(Beginning of Data listing)
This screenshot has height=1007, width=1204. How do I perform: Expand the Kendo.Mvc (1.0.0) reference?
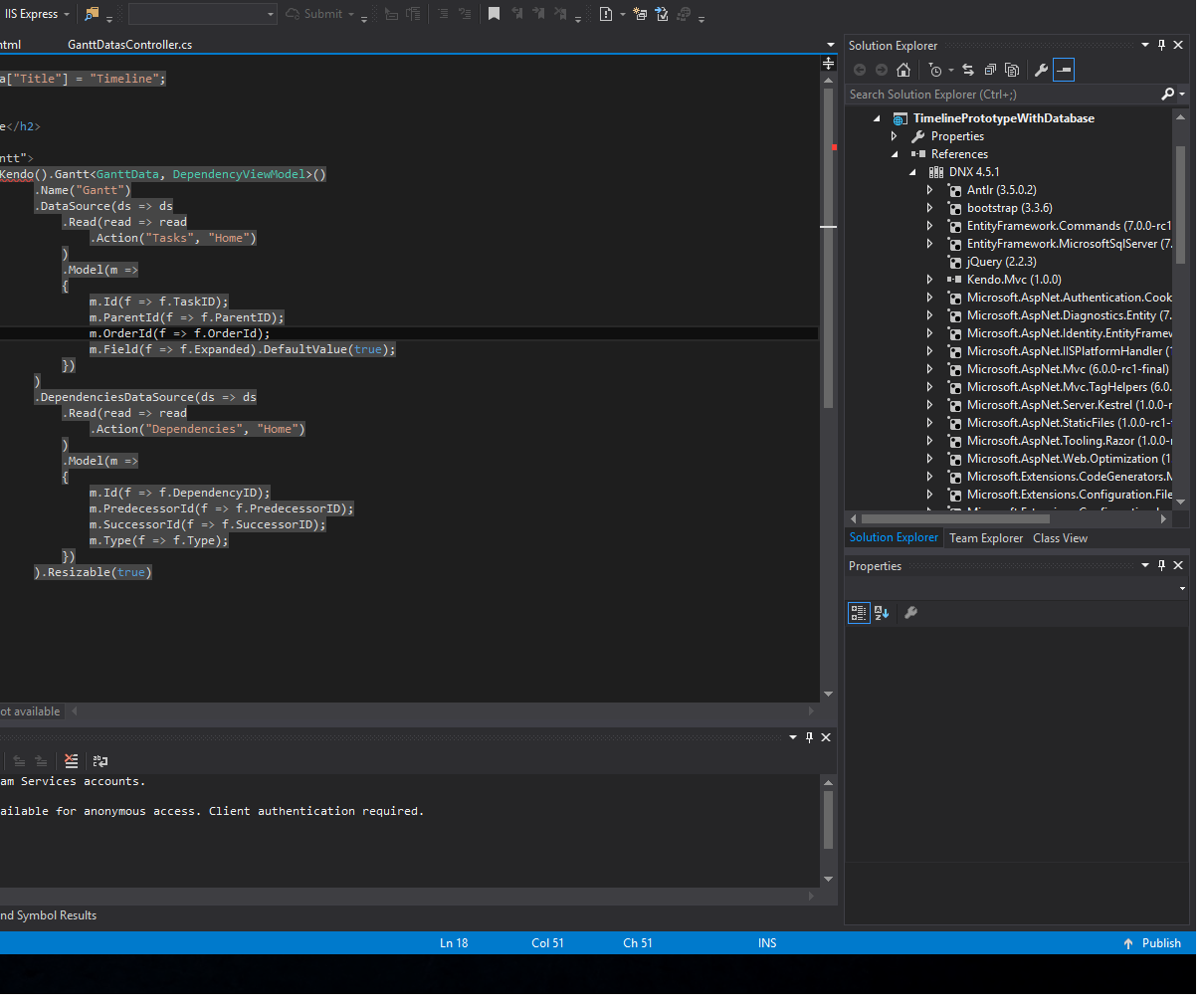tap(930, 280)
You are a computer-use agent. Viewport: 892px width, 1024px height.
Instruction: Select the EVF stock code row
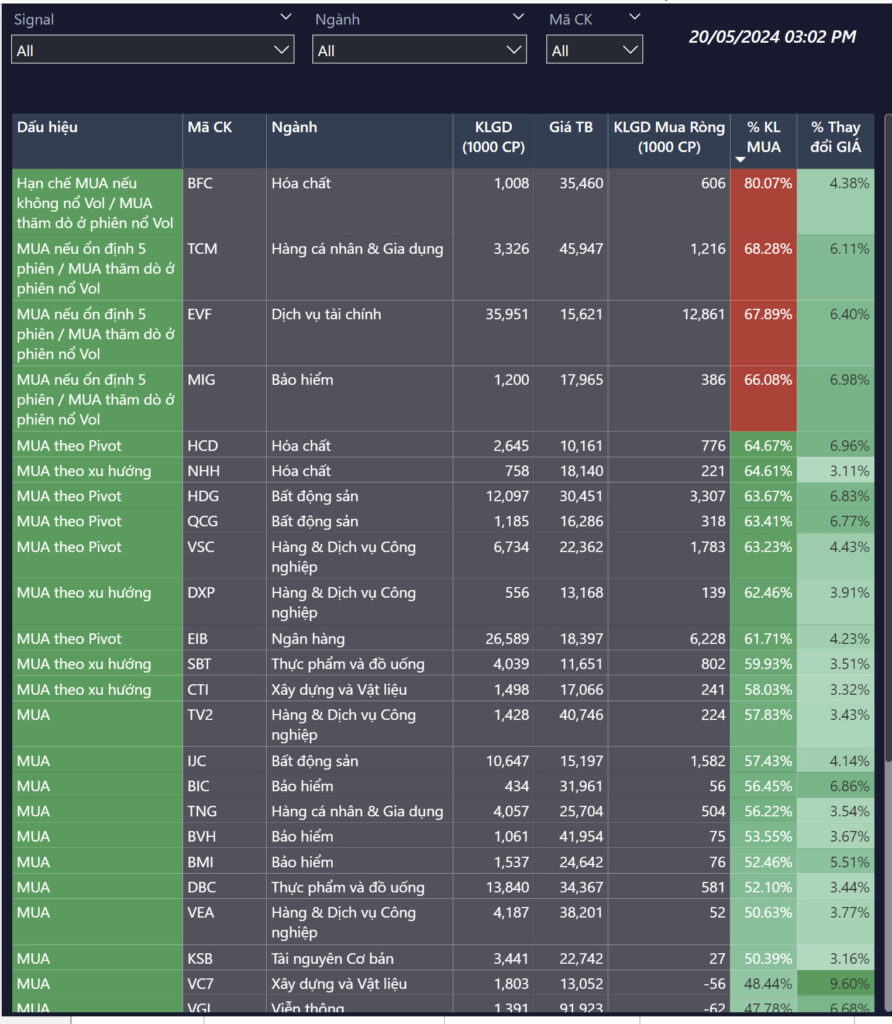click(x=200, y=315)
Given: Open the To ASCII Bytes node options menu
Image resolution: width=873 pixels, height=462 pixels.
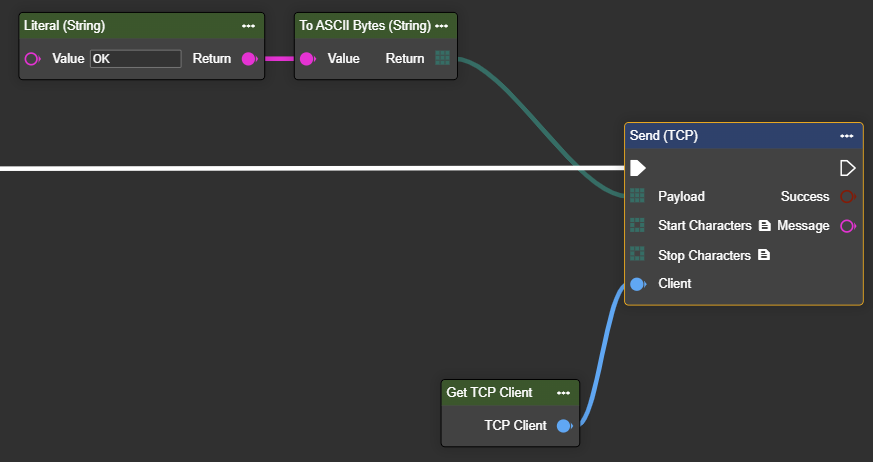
(End of Data listing)
Work required: Return the lines of the data above in full and exactly, with no pictures.

Answer section:
This screenshot has height=1007, width=1204. How do I perform: Expand the Kendo.Mvc (1.0.0) reference?
tap(930, 280)
You are a computer-use agent. Viewport: 892px width, 1024px height.
Instruction: Select the EVF stock code row
click(x=200, y=315)
Given: Open the To ASCII Bytes node options menu
Image resolution: width=873 pixels, height=462 pixels.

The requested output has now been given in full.